Put $g_1=e_{T_{\lambda}}f_1$ and observe that $\sigma g_1=g_1$ for all $\sigma \in R_{T_{\lambda}}$. On the other hand, suppose $0\neq h \in M_1$ is also stable under $R_{T_{\lambda}}$-action. Then $h=ae_{T_{\lambda}}f_1$ for some $a \in \mathbb{C}S_n$. So $\sigma ae_{T_{\lambda}}f_1=a e_{T_{\lambda}}f_1$. It follow that $b=\sigma ae_{T_{\lambda}}-a e_{T_{\lambda}} \in J \cap \mathbb{C}_{S_n}e_{T_{\lambda}}$, where $J=\{x \in \mathbb{C}S_n e_{T_{\lambda}}: xf_1=0\}$ is the left annihilator of $f_1$. By irreducibility, $J\cap \mathbb{C}S_n e_{T_{\lambda}}=0$ or $\mathbb{C}S_ne_{T_{\lambda}}$. In the last case, $J \supseteq \mathbb{C}S_n e_{T_{\lambda}}$, so $\mathbb{C}S_ne_{T_{\lambda}}f_1=0$, a contradition. It follows that $J\cap \mathbb{C}S_n e_{T_{\lambda}}=0$. Hence $b=0$ and $\sigma a e_{T_{\lambda}}=ae_{T_{\lambda}}$, for all $\sigma \in R_{T_{\lambda}}$. Clearly, $ae_{T_{\lambda}}\tau=(-1)^{\tau}ae_{T_{\lambda}}$ for any $\tau \in C_{T_{\lambda}}$. Hence $\sigma ae_{T_{\lambda}}\tau=(-1)^{\tau}ae_{T_{\lambda}}$ for all $\sigma \in R_{T_{\lambda}}, \tau \in C_{T_{\lambda}}$.
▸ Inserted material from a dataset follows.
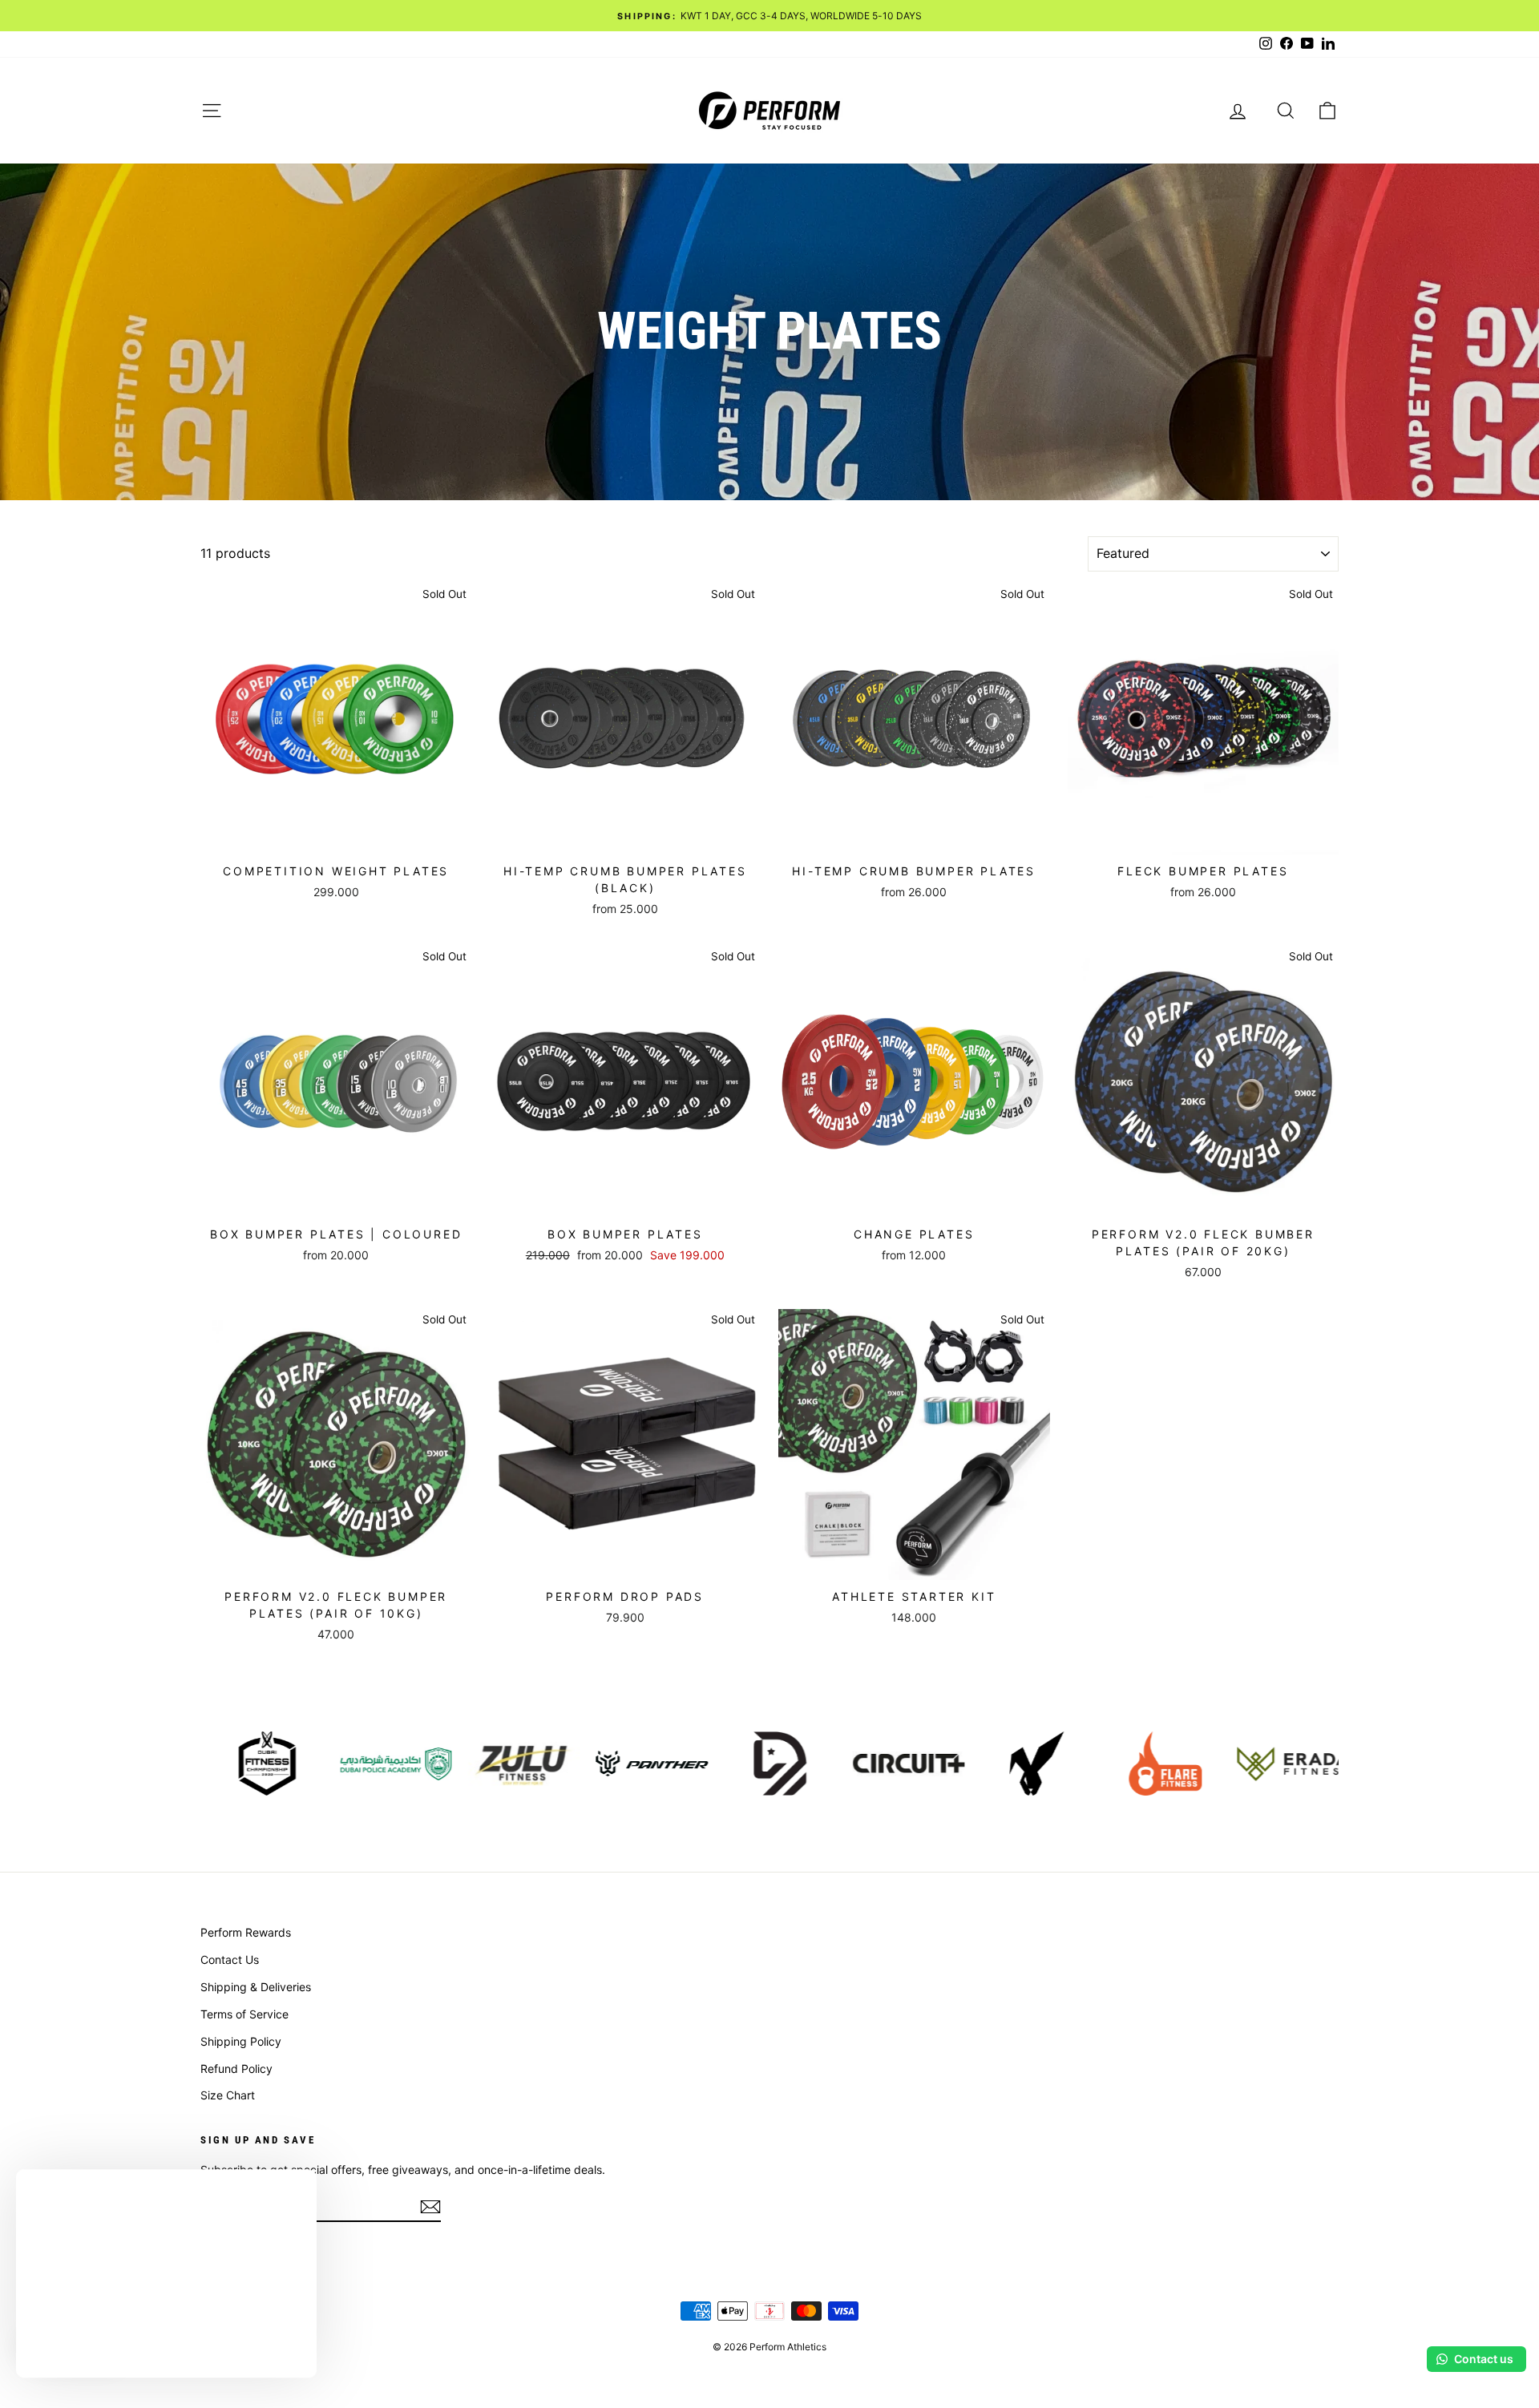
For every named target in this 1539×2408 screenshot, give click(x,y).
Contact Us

Now, Von Neumann's Lemma (Giambruno and Zaicev. Polynomial Identities and Asymptotic Methods. page 50) says that:

Let $\lambda\vdash n, x \in \mathbb{C}S_n$ and $\sigma x\tau=(-1)^{\tau}x$ for all $\sigma \in R_{T_{\lambda}}, \tau \in C_{T_{\lambda}}$. Then $x=\gamma e_{T_{\lambda}}$ for some rational number $\gamma$.

So $ae_{T_{\lambda}}=\gamma e_{T_{\lambda}}$. Hence $h=\gamma g_1$.

Now put $g_1=e_{T_{\lambda}}f_1, g_2=e_{T_{\lambda}}f_1, \dots, g_m=e_{T_{\lambda}}f_m$. We have $M=M_1 \oplus M_2 \oplus \dots \oplus M_m$. Let $g \in M$ such that $\sigma g = g$ for all $\sigma \in R_{T_{\lambda}}$. We have that $g=l_1+l_2+ \ldots + l_m$, $g_i \in M_i$. It easy see that each $l_i$ is stable under $R_{T_{\lambda}}$-action. Hence:

$g=\gamma_1 g_1 + \gamma_1 g_1 + \ldots + \gamma_m g_m$

Observe that $g_1, \ldots, g_m$ are independents and generate the vector space;

$S=\{g \in M: \sigma g=g\; \mbox{for all} \;\sigma \in R_{T_{\lambda}}\}$ So $m=dim S$.

But $S=Span\{e_{T_{\lambda}}f_i: i=1, \ldots, m\}=Span\{e_{T_{\lambda}}f: f \in M\}$. Is it right?